Unter uns - Rasiert, flambiert und durchgetanzt
Hayrettin Akan ist vor 20 Jahren mit seiner Mutter und elf Geschwistern nach Norddeutschland gekommen. Sie sind kurdische Türken aus Anatolien. Sein Bruder und er arbeiten beide mittlerweile in Güstrow. Hayrettin Akan betreibt einen Friseursalon, sein Bruder Salih einen Obst- und Gemüseladen. "ÖZ Akan" bietet gute Qualität, dafür ist es dort etwas teurer als im Supermarkt. Aber der Laden brummt. Hayrettin praktiziert orientalische Barbierkunst: Flambieren der Ohrmuschel, Zupfen der Augenbrauen mit Bindfäden und das flinke Wedeln mit der klassischen Rasierklinge.
Auch wenn er nicht mehr in die Moschee geht, zum Ramadan fastet er so gut es geht. Und das Fastenbrechen ist ihm ein wichtiges Familienritual. Zum Zuckerfest im Juli, da kommt die ganze Familie zu Hayrettin. Mutter, Schwestern, Brüder, Cousins, Freunde und Kollegen.

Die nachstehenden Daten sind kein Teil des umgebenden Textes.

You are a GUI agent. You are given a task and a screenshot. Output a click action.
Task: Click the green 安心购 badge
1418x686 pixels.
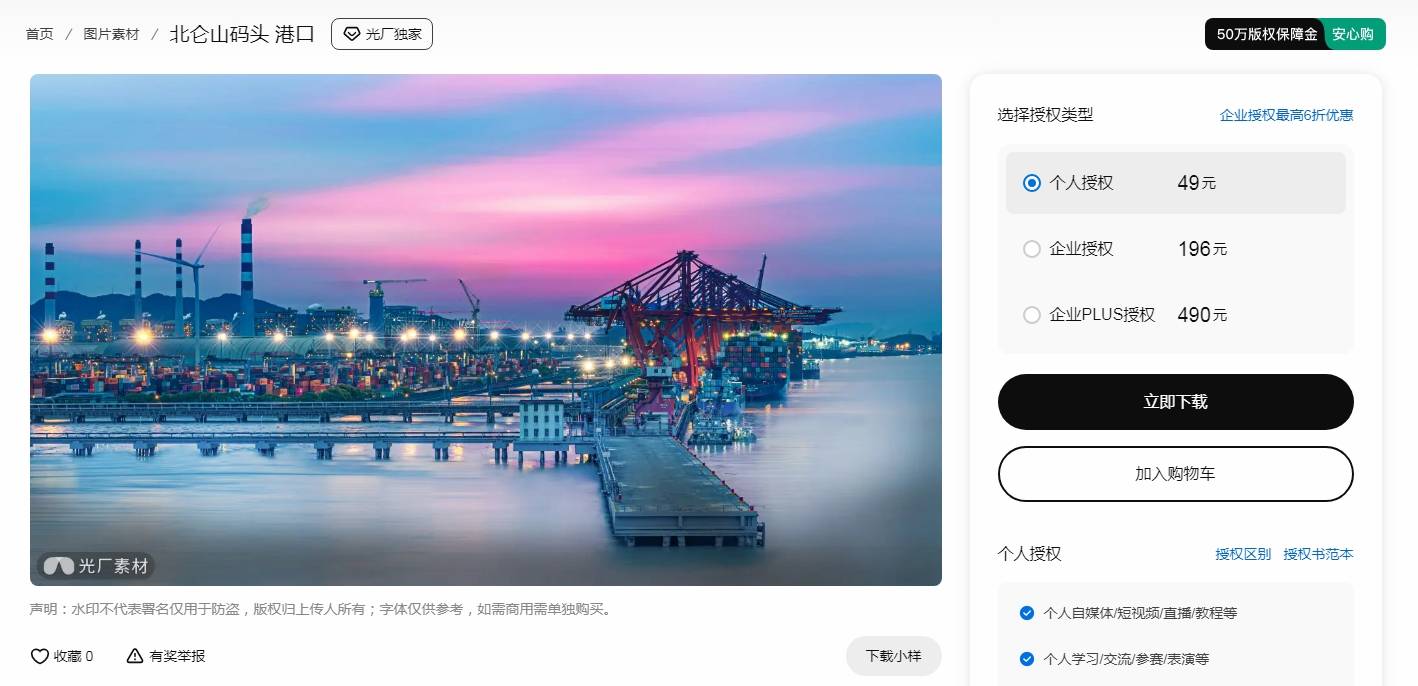(x=1354, y=34)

Da ist dann alles so wie früher in der Heimat in Anatolien, nur mitten in Mecklenburg.
Mittlerweile hat sich die Flüchtlingssituation auch in Güstrow zugespitzt. Ein Teil der Familie von einem syrischen Mitarbeiter der Akans aus der Nähe von Aleppo ist eingetroffen. Der Rest sitzt in einem kleinen Dorf fest unweit der Front zwischen Peschmerga und ISIS-Truppen. Sie telefonieren täglich.
Hayrettin Bruder und ein Mitarbeiter wollen helfen. Sie dolmetschen in den Flüchtlingsunterkünften des Roten Kreuzes. Und auch er selbst hilft, so wie es für ihn typisch ist. Er möchte mit seinen arabischen Mitarbeitern die Neuankömmlinge begrüßen und sie kostenlos rasieren und frisieren. Damit möchte er ihnen ihre Würde wiedergeben.
Bei all der Flüchtlingsdramatik kommt dem kurdischen Friseur eine Ablenkung ganz recht: die Verlobungsfeier seiner Schwester mit 400 Gästen, Musik, Tanz und vielem guten, sehr fettreichem Essen. Und wer organisiert die Party: natürlich Hayrettin Akan, der Barbier. Glanz und Elend liegen in seinem jetzigen Leben ganz dicht beisammen.